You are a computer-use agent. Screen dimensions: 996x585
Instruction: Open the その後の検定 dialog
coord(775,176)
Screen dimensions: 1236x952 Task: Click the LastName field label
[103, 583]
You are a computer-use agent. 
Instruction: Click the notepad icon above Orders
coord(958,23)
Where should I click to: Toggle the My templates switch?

++++++++

_STATED EXERCISE_
Can you rewrite the data above with every "computer-use agent" changed to "desktop automation agent" and nothing else altered?

_WRITTEN SOLUTION_
You are a desktop automation agent. Screen dimensions: 996x585
Instruction: Open the その後の検定 dialog
coord(775,176)
Screen dimensions: 1236x952 Task: Click the LastName field label
[103, 583]
You are a desktop automation agent. 
Instruction: Click the notepad icon above Orders
coord(958,23)
Where should I click to: Toggle the My templates switch?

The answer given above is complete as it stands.